REQUIRED ACTION 1:
In the excerpt on the IRS and Mellon bank, since what year has Mellon received returns for taxpayers whose returns go to the Andover, Mass., service center?
REQUIRED ACTION 2:
Carry on the excerpt on the IRS and Mellon bank from its final sentence.

EXCERPT TO READ:
::::::::

Historically, the IRS has directed taxpayers to send their returns and payments to IRS offices around the country, where the checks were pulled out and deposited and the returns processed. As the economy has grown and the IRS has not, the agency has increasingly contracted with banks to receive returns and checks. The banks are supposed to pull the checks out, credit them to the IRS and then forward the returns to the agency for processing.

Mellon has been doing this since 1993 for taxpayers whose returns are processed at the IRS’ Andover, Mass., service center.

Mellon’s contract has been canceled and the bank has fired some workers and laid off others. In an e-mail to employees last week, Mellon Chairman Marty McGuinn said the bank lost the contract “after we found that a significant number of taxpayer submissions had been hidden, and in some instances, destroyed.”

::::::::

INFORMATION SUPPLIED:
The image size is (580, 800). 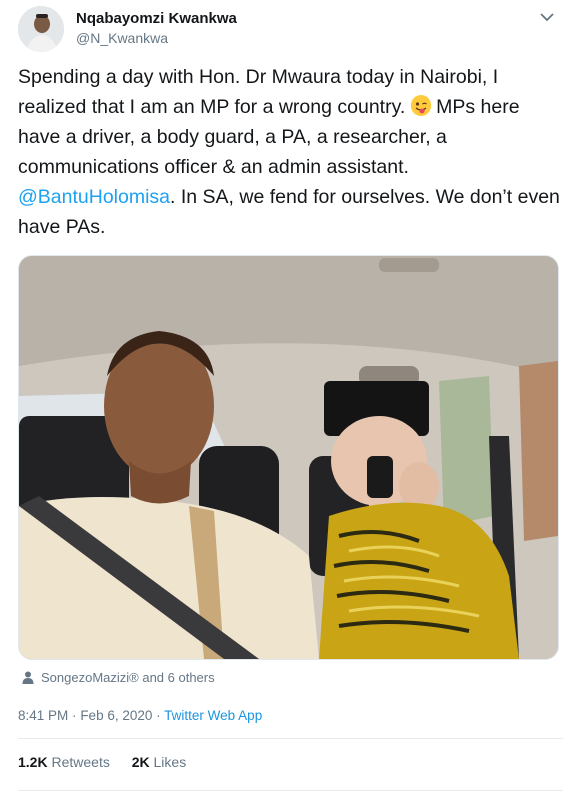 I want to click on retweets-stat: 1.2K Retweets, so click(x=64, y=762).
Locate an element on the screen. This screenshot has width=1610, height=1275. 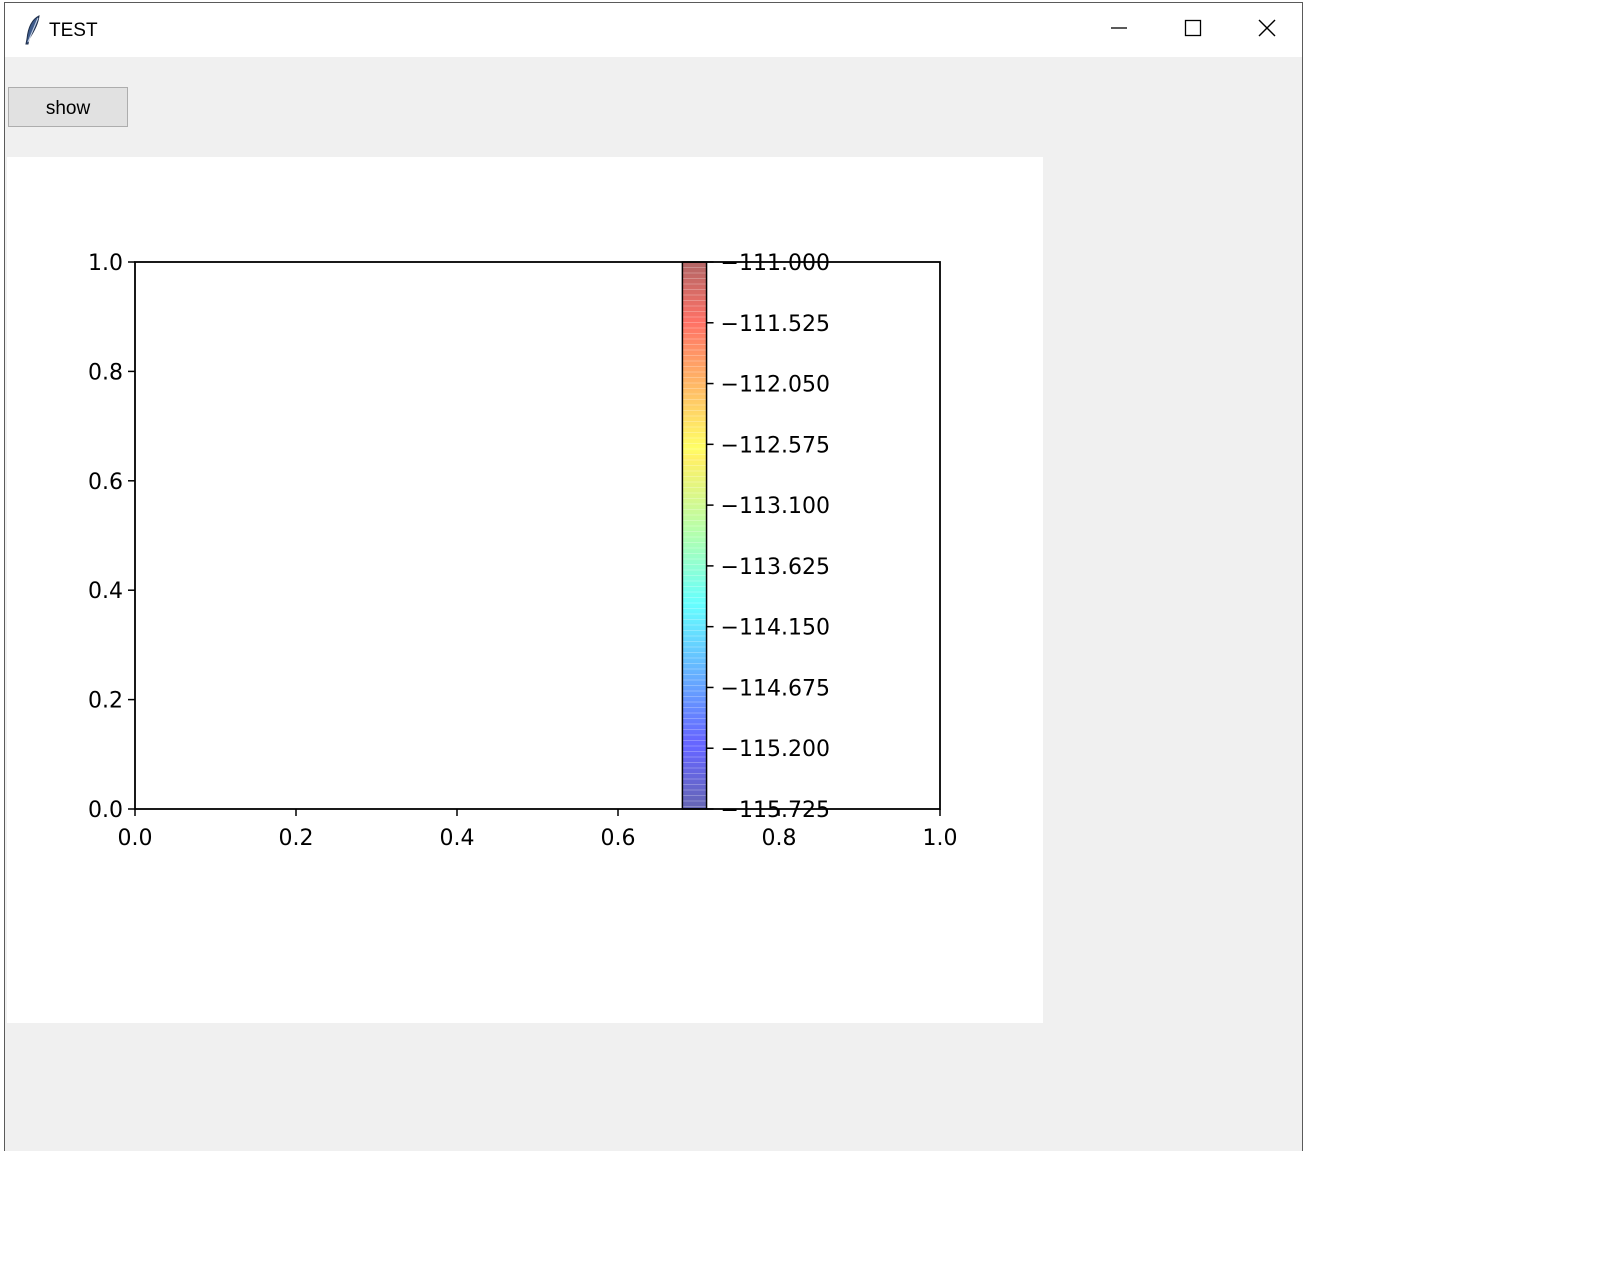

::::::::

ANSWER SPACE 1:
1993

ANSWER SPACE 2:
“After an investigation, we promptly terminated several employees,” he said, adding, “tragically, the loss of the IRS contract also meant the shutdown of the Pittsburgh IRS Processing Unit and the displacement of 74 full-time and 32 part-time positions.”

About 50 workers have been reassigned to other jobs, a spokesman said.

Affected taxpayers are from Connecticut, Maine, New Hampshire, Vermont, Massachusetts, Rhode Island and New York, except for New York City and suburban Nassau, Rockland, Suffolk and Westchester counties, who submitted federal tax returns and payments to the Pittsburgh address in April.